Contrast that artistic tour de force with this small drawing by one of the greatest renderers of the human figure of all time, Jean Auguste Dominique Ingres (1780-1867). This sketch, Study of an anguished woman, for the martyrdom of St. Symphorien brought a mere $13,540 the same year at Sotheby's.
The first artist engages in a conceptual sight gag of sorts, the latter is in an intimate and sensitive visual relationship with his subject.
The incredible Italian renaissance painter Ghirlandaio has a painting coming up early next year at Sothebys, “The Holy Family With the Annunciation to the Shepherds Beyond, Italian Renaissance” oil on panel, circa 1500, $80,000-$120,000 that probably won't make reserve.
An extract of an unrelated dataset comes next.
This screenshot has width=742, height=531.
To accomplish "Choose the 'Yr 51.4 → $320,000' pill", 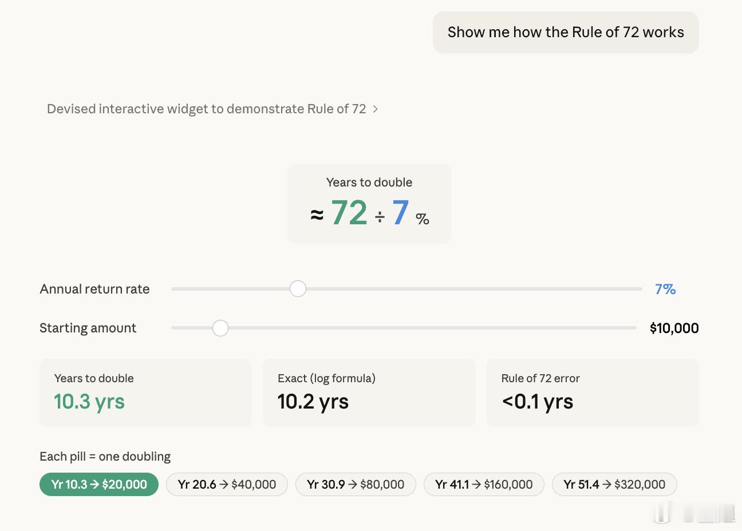I will click(614, 485).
His last painting didn't make 57k and it was a beauty.
“They want to be associated with the new and the now,” said Edward Dolman, chairman and chief executive of Phillips auction house, who spent much of his career at Christie’s chasing works by old masters but now focuses on contemporary art.
“We have no intention of selling old masters pictures or 18th-, 19th-century pictures, because these markets are now so small and dwindling,” he added. “The new client base at the auction houses — and the collecting tastes of those clients — have moved away from this veneration of the past.”
Moved away from the veneration of the past? Well, fuck me. Very sad indeed.
|Eli Broad and friend|
Don't know how I will be able to stand it really. The world we live in today really being truly divided up as pre and post Scharf.
Stupid shits that we are.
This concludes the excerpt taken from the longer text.